**WORK TO COMPLETE:**
Retype the data exactly, from its first line to the line containing "The width and height of the screenshot is (613, 576).", including both, and skip any picture.

Saved entries:
★ ★ ★

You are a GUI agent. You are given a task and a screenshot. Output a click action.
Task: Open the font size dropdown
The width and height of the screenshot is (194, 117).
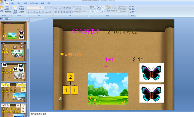point(43,8)
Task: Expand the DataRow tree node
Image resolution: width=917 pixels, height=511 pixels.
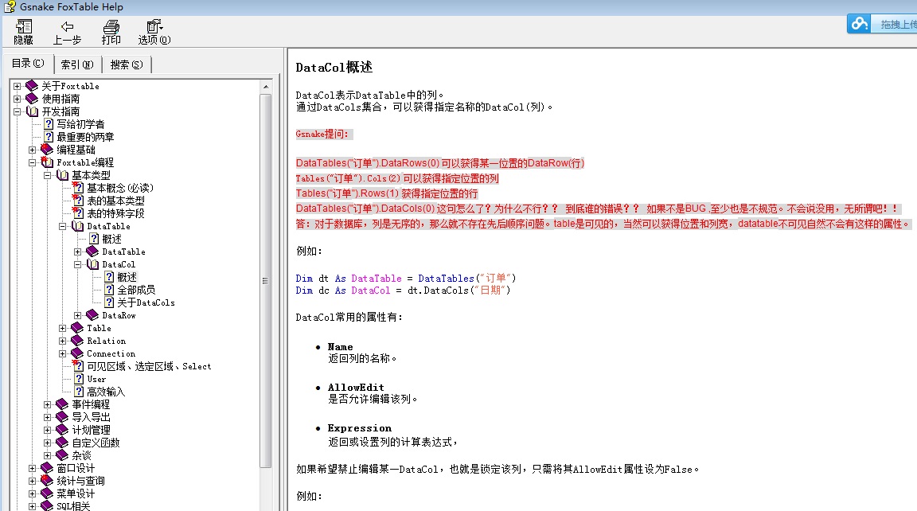Action: 78,315
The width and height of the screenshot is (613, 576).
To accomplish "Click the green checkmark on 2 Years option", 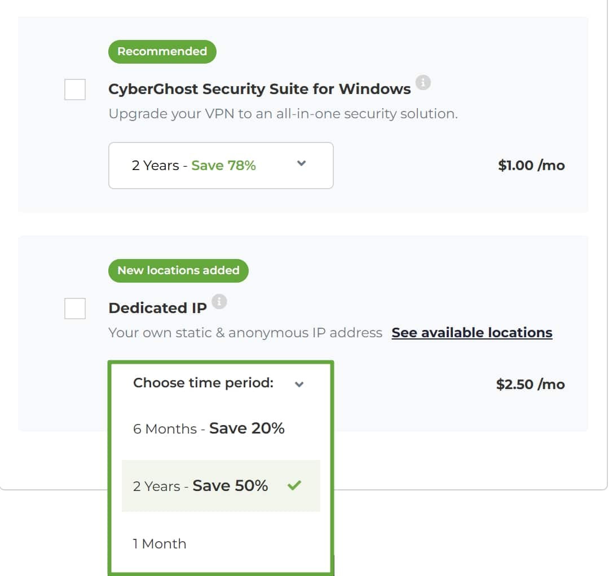I will [294, 485].
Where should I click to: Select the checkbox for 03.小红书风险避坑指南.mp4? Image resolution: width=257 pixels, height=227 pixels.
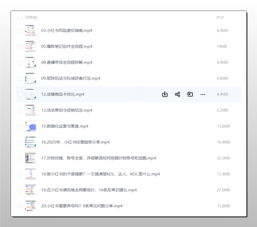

★ ★ ★

**OUTPUT OF THE EXERCISE:**
You are a GUI agent. You are given a task and a screenshot. Output a click action.
Task: Open the font size dropdown
The width and height of the screenshot is (194, 117).
point(43,8)
Task: Expand the DataRow tree node
Image resolution: width=917 pixels, height=511 pixels.
Action: 78,315
The width and height of the screenshot is (613, 576).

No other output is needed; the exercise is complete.